Baseline fibroblast growth factor 23 is associated with long-term mortality in ST-elevation myocardial infarction—results from the augsburg myocardial infarction registry
Frontiers in Cardiovascular Medicine, 2023
Schmitz T., Wein B., Heier M., Peters A., Meisinger C., Linseisen J.
| Disease area | Application area | Sample type | Products |
|---|---|---|---|
CVD | Pathophysiology Patient Stratification | Plasma |  Olink Target 96 |
Abstract
Background
The aim of this study was to investigate the association between inflammatory plasma protein concentrations and long-term mortality in patients with ST-elevation myocardial infarction (STEMI).
Methods
For 343 STEMI patients recorded between 2009 and 2013 by the population-based Myocardial Infarction Registry Augsburg, 92 inflammatory plasma proteins were measured at the index event using the OLINK inflammation panel.

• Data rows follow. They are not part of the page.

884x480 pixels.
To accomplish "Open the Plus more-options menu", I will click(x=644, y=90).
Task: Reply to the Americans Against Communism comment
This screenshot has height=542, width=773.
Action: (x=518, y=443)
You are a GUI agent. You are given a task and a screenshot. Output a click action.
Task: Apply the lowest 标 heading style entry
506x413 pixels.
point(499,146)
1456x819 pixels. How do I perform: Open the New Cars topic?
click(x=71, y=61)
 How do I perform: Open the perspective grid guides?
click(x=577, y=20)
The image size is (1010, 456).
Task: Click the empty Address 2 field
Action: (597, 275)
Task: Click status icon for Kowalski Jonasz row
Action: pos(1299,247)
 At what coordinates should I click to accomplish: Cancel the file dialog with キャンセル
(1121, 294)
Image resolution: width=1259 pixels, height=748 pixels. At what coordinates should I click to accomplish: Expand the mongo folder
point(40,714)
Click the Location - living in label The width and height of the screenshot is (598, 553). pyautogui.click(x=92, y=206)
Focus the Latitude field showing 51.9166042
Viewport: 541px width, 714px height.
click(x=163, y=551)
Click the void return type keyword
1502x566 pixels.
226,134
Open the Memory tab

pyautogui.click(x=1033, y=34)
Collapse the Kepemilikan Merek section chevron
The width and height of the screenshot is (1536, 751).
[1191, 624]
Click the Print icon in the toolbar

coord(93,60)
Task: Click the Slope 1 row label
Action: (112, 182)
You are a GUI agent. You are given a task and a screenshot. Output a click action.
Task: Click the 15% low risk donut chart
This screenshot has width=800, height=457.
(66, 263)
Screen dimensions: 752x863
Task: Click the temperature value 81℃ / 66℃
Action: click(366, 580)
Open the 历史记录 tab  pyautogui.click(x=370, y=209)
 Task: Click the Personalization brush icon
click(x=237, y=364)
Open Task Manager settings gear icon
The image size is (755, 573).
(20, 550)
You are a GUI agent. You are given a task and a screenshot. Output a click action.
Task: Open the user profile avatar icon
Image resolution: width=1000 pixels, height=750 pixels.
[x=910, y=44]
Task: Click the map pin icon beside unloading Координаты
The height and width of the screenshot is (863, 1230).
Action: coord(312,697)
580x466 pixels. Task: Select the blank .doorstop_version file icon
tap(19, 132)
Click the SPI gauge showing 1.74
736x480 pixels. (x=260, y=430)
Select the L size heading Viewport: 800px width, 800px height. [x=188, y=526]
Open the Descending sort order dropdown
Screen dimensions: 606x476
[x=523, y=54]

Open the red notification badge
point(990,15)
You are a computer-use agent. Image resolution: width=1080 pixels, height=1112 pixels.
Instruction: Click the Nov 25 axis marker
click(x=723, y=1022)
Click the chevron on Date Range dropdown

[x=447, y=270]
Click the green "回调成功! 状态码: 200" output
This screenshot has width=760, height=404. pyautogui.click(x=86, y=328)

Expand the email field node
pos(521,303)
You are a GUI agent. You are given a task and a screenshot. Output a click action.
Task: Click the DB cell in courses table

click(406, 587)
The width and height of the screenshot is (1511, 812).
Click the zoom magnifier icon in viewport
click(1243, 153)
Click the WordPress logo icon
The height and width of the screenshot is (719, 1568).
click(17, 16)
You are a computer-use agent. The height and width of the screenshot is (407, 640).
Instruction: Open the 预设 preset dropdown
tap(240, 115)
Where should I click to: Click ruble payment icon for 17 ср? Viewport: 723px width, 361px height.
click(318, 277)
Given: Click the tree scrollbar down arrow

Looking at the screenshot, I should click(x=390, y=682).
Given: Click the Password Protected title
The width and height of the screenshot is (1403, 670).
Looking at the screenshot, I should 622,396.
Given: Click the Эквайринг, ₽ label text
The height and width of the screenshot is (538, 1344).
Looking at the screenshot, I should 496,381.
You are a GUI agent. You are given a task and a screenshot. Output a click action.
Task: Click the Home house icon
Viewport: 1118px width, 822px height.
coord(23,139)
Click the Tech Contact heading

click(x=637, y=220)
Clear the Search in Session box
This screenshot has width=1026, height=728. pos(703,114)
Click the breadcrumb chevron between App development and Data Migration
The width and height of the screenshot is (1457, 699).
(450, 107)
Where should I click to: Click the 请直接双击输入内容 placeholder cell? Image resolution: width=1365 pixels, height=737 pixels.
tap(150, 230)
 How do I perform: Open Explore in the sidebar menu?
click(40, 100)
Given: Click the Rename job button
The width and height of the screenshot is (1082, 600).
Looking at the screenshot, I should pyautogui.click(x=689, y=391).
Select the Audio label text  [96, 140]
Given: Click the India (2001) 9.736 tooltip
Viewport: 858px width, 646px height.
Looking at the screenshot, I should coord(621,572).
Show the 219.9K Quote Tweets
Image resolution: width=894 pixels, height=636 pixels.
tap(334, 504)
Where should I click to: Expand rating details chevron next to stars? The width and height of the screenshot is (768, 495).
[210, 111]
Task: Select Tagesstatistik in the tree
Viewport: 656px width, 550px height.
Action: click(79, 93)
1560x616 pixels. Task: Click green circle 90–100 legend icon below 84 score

In multivariable-adjusted Cox regression models, the association between each plasma protein and all-cause long-term mortality was investigated. Median follow-up time was 7.6 (IQR: 2.4) years. For plasma protein that showed a strong association with long-term mortality, a 5-year survival ROC analysis was performed.
Results
One plasma protein, namely Fibroblast Growth Factor 23 (FGF-23), was particularly well associated with long-term mortality in the multivariable-adjusted Cox model with an FDR-adjusted p-value of <0.001 and a Hazard Ratio (HR) of 1.57 [95% CI: 1.29–1.91]. In the 5-years ROC analysis, an AUC of 0.6903 [95% CI: 0.594–0.781] was estimated for FGF-23. All other plasma protein didńt show strong associations, each marker with FDR-adjusted p-values >0.05 in the multivariable-adjusted Cox models.
Conclusions
FGF-23 is independently associated with long-term mortality after STEMI and might play an important role in the response to myocardial injury. The results suggest FGF-23 to be a useful marker in the long-term treatment of STEMI patients and a potential target for drug development.